**GOAL**: Reproduce the movie review passage below word for word, from start to finish.

**PAGE TEXT**:

□ □ □ □

Anyway, the endgame starts during a night when Lester's working out in the garage and wants some weed. Rick makes up an excuse to go next door on a delivery, but a suspicious Frank watches. Frank has recently begun to suspect that Rick is gay, so thanks to a bizarre Austin Powers scene in which it appears that Rick is giving the shirtless Lester a, ahem, greeting and salutation, Frank thinks his suspicions are confirmed. Later that night, Frank walks through the rain to confront Lester in his garage, and just when you think he's about to kill him, he... kisses him. Uh-huh. I'd tell this movie to jump up my butt, except that with the scene I just described, I think that might be misinterpreted. Anyway, Lester tells him he's got the wrong idea, and we're all confident that's the last we'll see of Frank.

"Hello, Jane. I want to play a game."


While Carolyn's driving home, apparently ready to shoot Lester herself and become the great fictitious heroine of our age, Angela and Jane end their friendship during a sleepover when Angela can't get behind Jane's plan to run away with Ricky. Considering that Ricky's going to run away with the $40,000 of drug money he's saved up, and that he'll set up a new life with the help of his drug kingpin friends, I might see her as having a point. I kept waiting for someone to acknowledge that Ricky is a less-than-respectable human being, but the movie doesn't seem to share my prudishness about organized crime, nor does Sam Mendes appear to have seen Requiem for a Dream. When Angela goes downstairs and meets Lester, she offers herself to him, but he stops just short when she confesses that she's actually a virgin. This is apparently some kind of revelation to Lester, and makes him both closer to Angela as a friend and more philosophical about his life. He's suddenly glad that Jane's happy with Ricky, even though he KNOWS the kid's a drug dealer. He thinks back to when he and Carolyn were truly in love. And frankly, I don't give a rip.

□ □ □ □

**ENTRIES SHOWN**:
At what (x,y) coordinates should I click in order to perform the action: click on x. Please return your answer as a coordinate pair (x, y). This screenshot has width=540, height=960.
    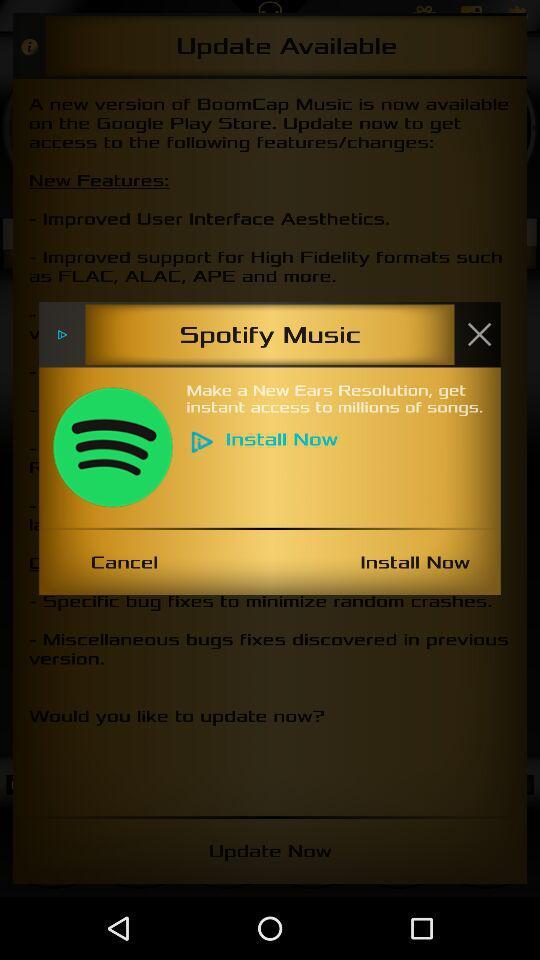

□ □ □ □

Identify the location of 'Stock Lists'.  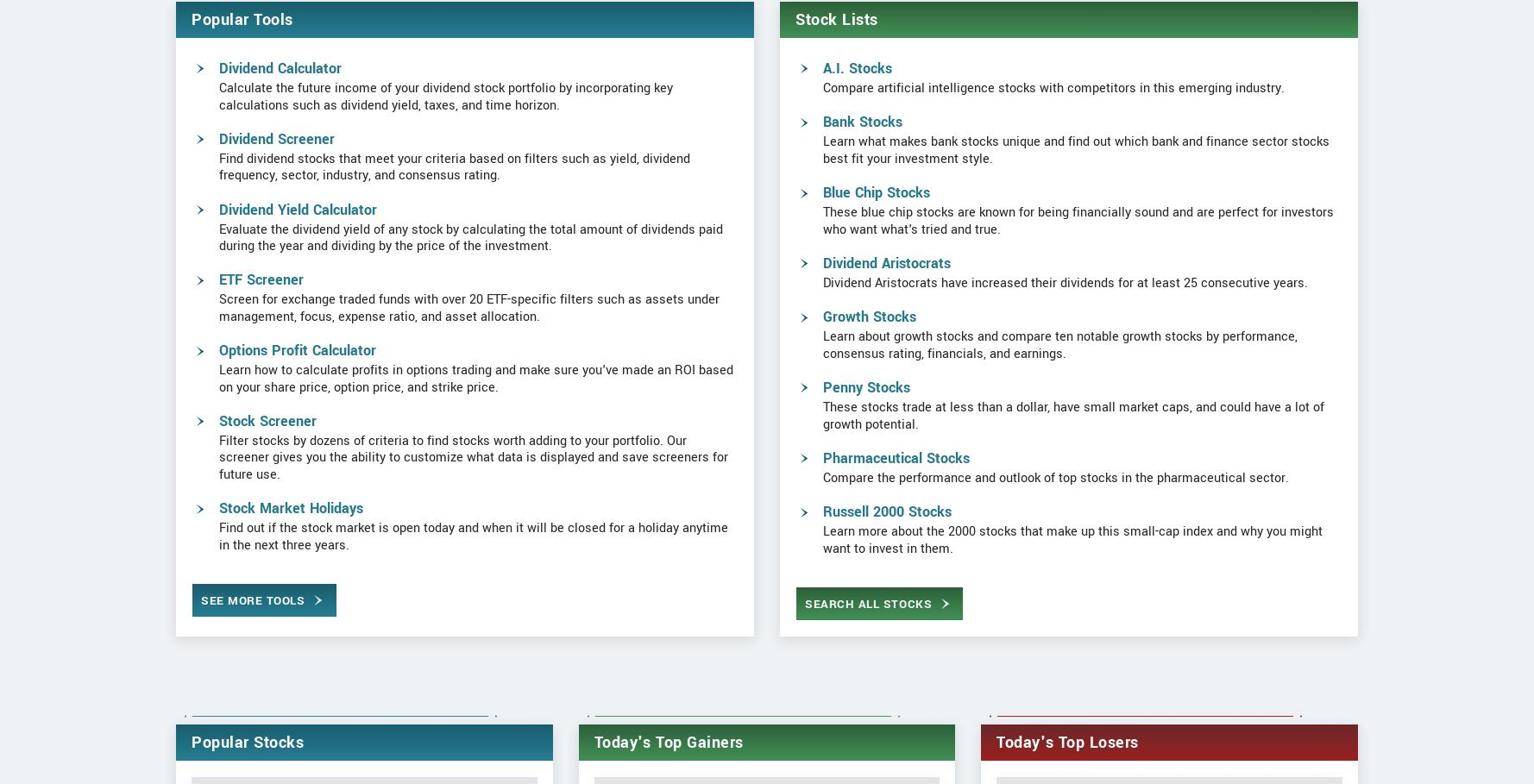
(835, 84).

□ □ □ □

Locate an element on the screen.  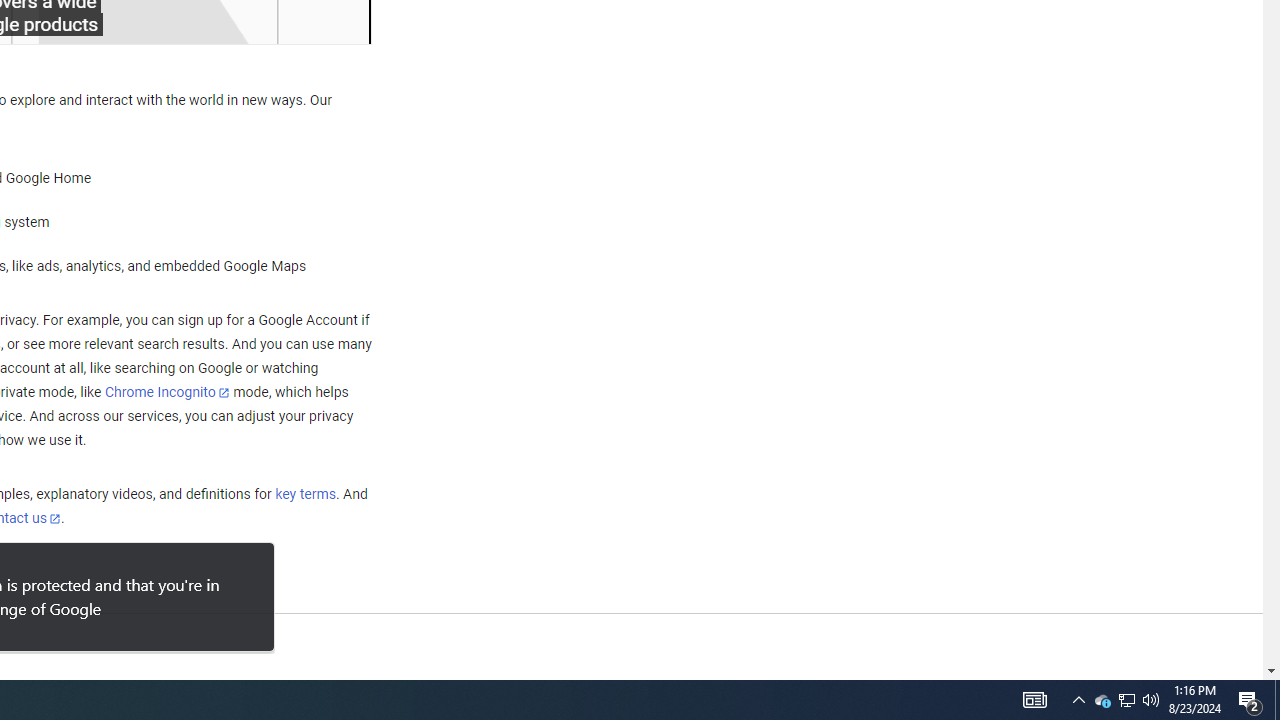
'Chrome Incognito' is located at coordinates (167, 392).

□ □ □ □

**SOLUTION FOR THIS PROBLEM**:
Anyway, the endgame starts during a night when Lester's working out in the garage and wants some weed. Rick makes up an excuse to go next door on a delivery, but a suspicious Frank watches. Frank has recently begun to suspect that Rick is gay, so thanks to a bizarre Austin Powers scene in which it appears that Rick is giving the shirtless Lester a, ahem, greeting and salutation, Frank thinks his suspicions are confirmed. Later that night, Frank walks through the rain to confront Lester in his garage, and just when you think he's about to kill him, he... kisses him. Uh-huh. I'd tell this movie to jump up my butt, except that with the scene I just described, I think that might be misinterpreted. Anyway, Lester tells him he's got the wrong idea, and we're all confident that's the last we'll see of Frank.

"Hello, Jane. I want to play a game."


While Carolyn's driving home, apparently ready to shoot Lester herself and become the great fictitious heroine of our age, Angela and Jane end their friendship during a sleepover when Angela can't get behind Jane's plan to run away with Ricky. Considering that Ricky's going to run away with the $40,000 of drug money he's saved up, and that he'll set up a new life with the help of his drug kingpin friends, I might see her as having a point. I kept waiting for someone to acknowledge that Ricky is a less-than-respectable human being, but the movie doesn't seem to share my prudishness about organized crime, nor does Sam Mendes appear to have seen Requiem for a Dream. When Angela goes downstairs and meets Lester, she offers herself to him, but he stops just short when she confesses that she's actually a virgin. This is apparently some kind of revelation to Lester, and makes him both closer to Angela as a friend and more philosophical about his life. He's suddenly glad that Jane's happy with Ricky, even though he KNOWS the kid's a drug dealer. He thinks back to when he and Carolyn were truly in love. And frankly, I don't give a rip.